**Task to carry out**:
Copy each line of the listing below exactly and drop the images.

**Dataset extract**:
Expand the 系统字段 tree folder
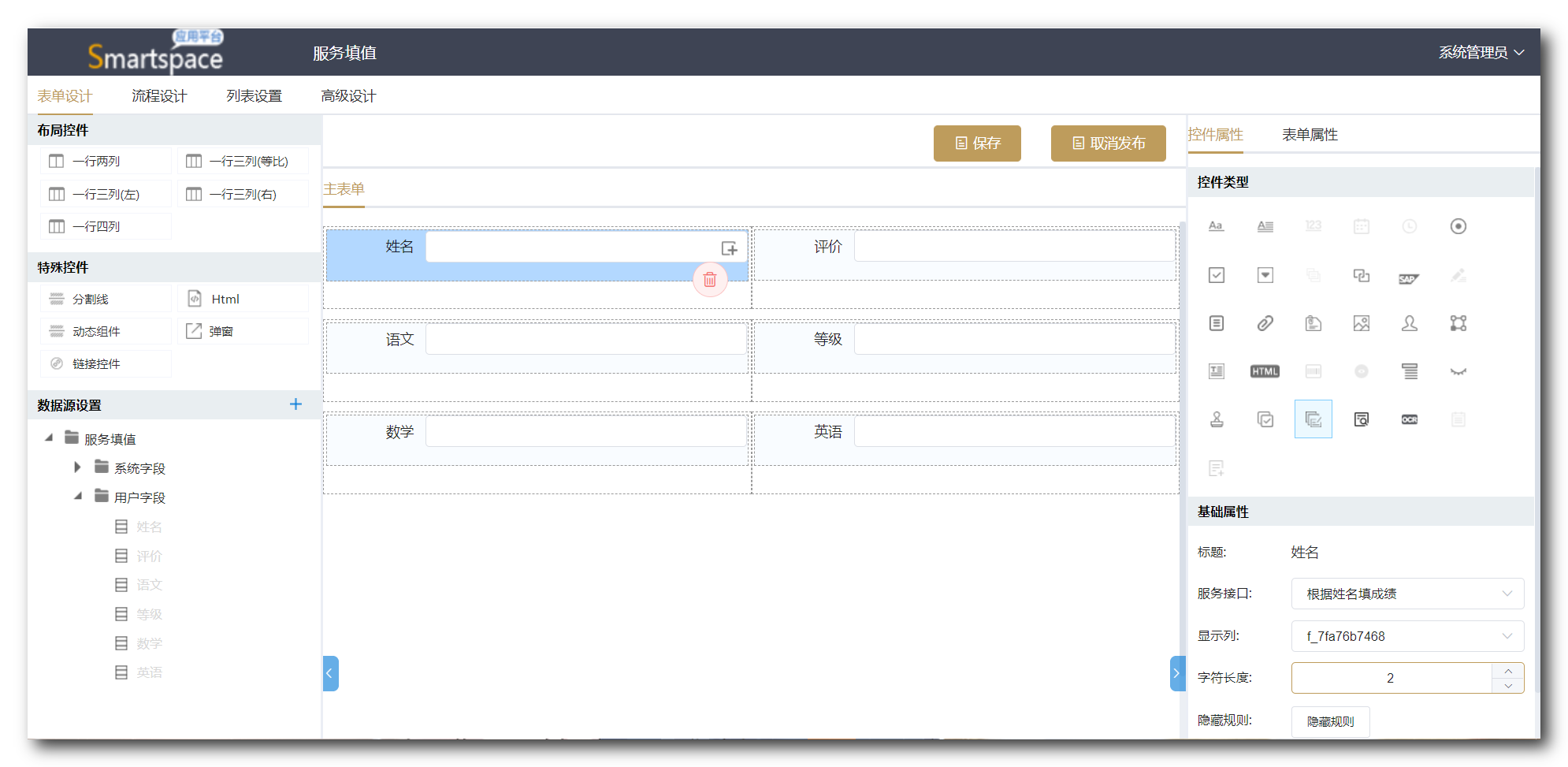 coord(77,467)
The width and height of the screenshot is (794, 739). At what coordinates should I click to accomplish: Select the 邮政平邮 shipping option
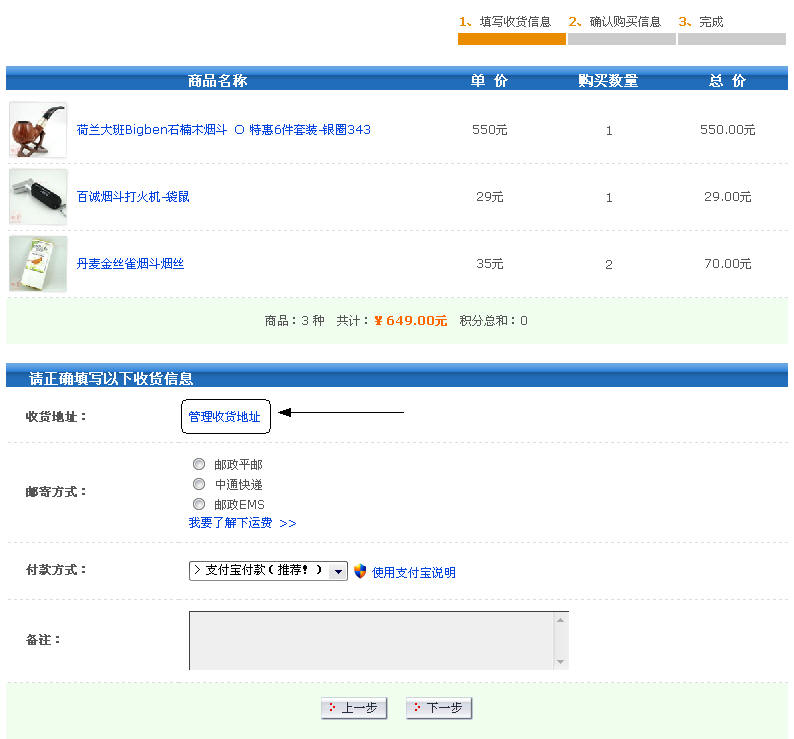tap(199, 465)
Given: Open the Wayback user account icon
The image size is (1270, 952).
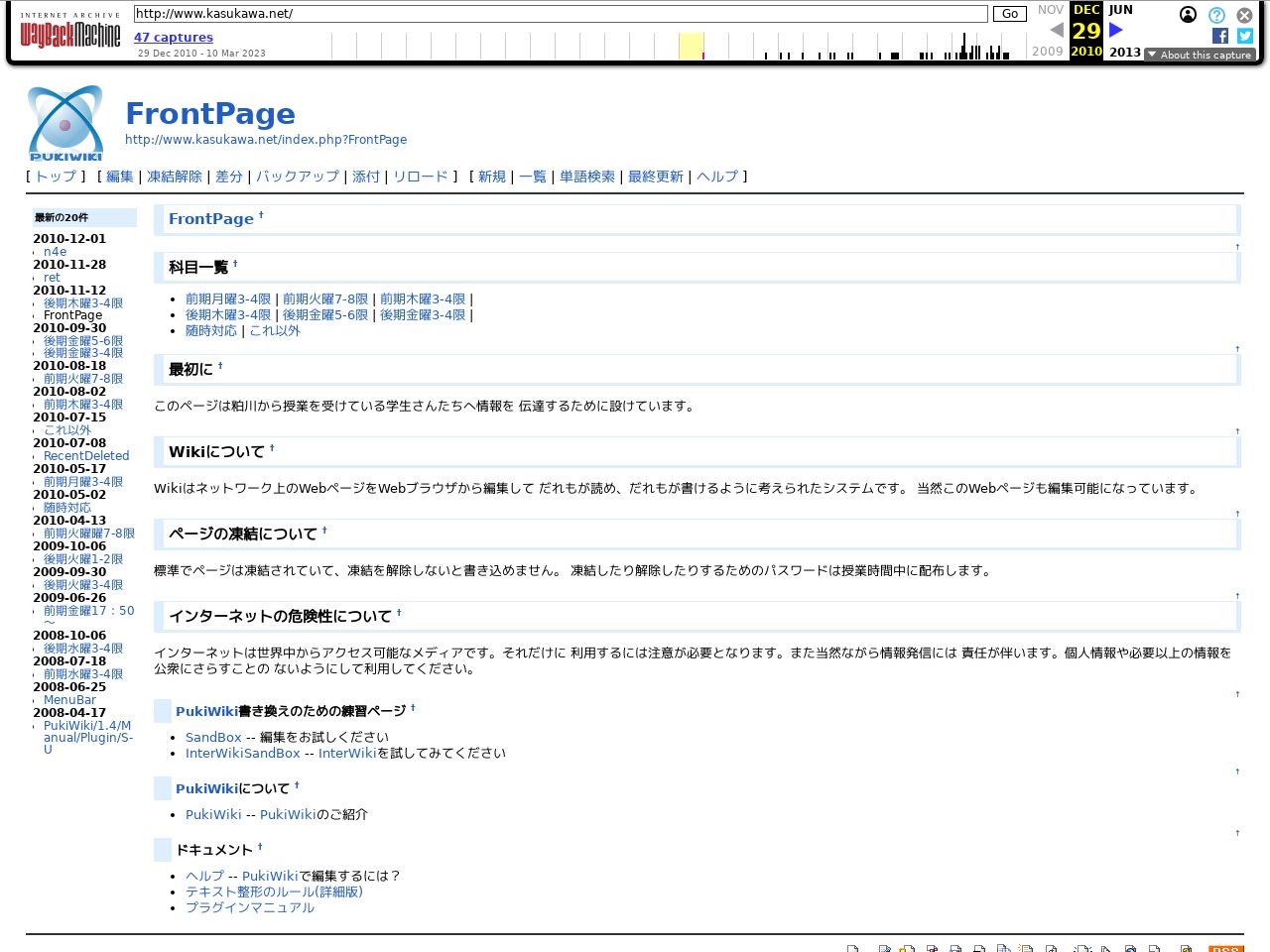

**Answer to the exercise**:
Expand the 系统字段 tree folder
 coord(77,467)
The width and height of the screenshot is (794, 739). At what coordinates should I click to accomplish: Select the 邮政平邮 shipping option
tap(199, 465)
Given: Open the Wayback user account icon
The image size is (1270, 952).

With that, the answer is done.